Problem: Where a record contains a picture, omit the picture and repeat the rest exactly.

(Stored items from a collection)

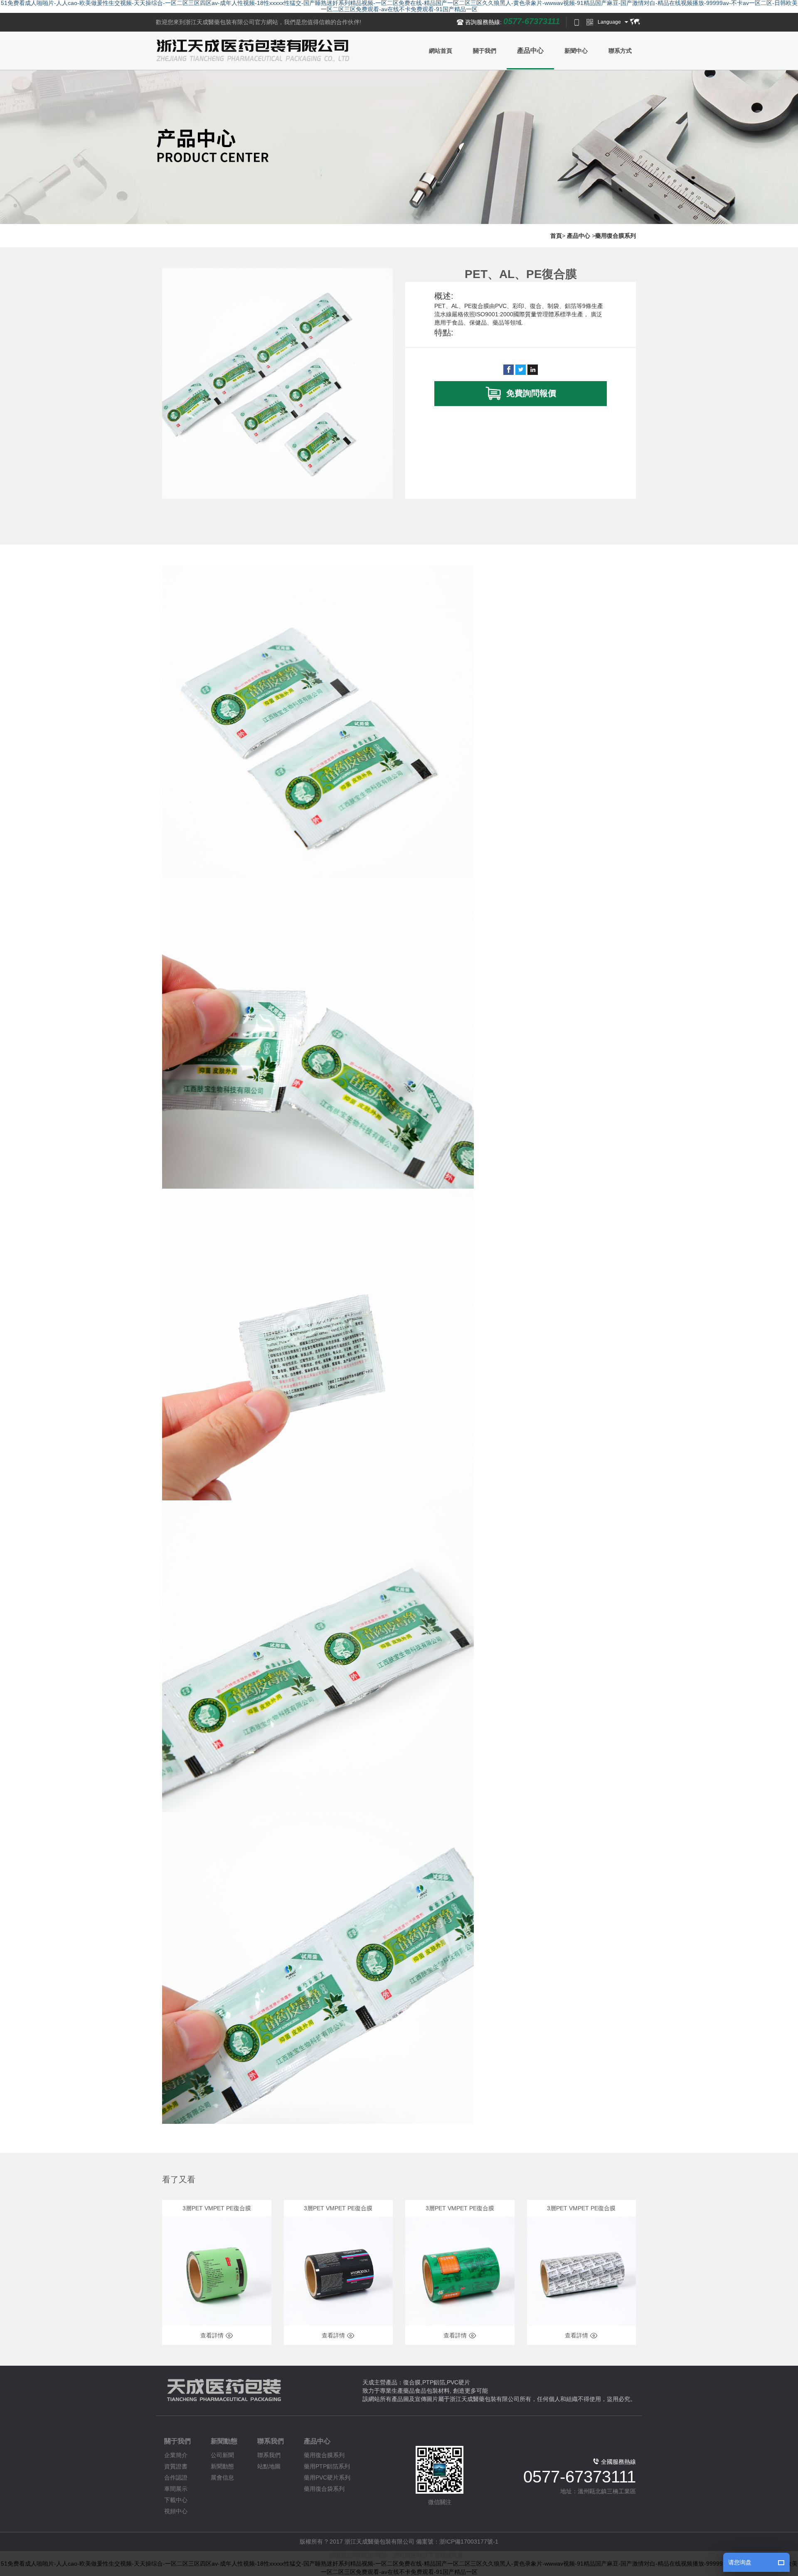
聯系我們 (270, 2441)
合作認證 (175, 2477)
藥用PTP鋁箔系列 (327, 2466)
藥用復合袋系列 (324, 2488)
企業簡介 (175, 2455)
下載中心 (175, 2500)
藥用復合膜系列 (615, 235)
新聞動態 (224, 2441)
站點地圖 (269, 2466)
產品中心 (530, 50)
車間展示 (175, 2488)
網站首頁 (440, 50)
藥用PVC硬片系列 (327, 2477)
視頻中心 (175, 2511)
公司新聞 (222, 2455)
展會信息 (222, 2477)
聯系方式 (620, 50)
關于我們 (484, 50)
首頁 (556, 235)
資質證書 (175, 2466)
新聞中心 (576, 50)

Exercise response:
聯系我們 (270, 2441)
合作認證 (175, 2477)
藥用PTP鋁箔系列 (327, 2466)
藥用復合袋系列 (324, 2488)
企業簡介 (175, 2455)
下載中心 (175, 2500)
藥用復合膜系列 (615, 235)
新聞動態 (224, 2441)
站點地圖 (269, 2466)
產品中心 (530, 50)
車間展示 (175, 2488)
網站首頁 (440, 50)
藥用PVC硬片系列 (327, 2477)
視頻中心 (175, 2511)
公司新聞 (222, 2455)
展會信息 (222, 2477)
聯系方式 (620, 50)
關于我們 (484, 50)
首頁 (556, 235)
資質證書 (175, 2466)
新聞中心 (576, 50)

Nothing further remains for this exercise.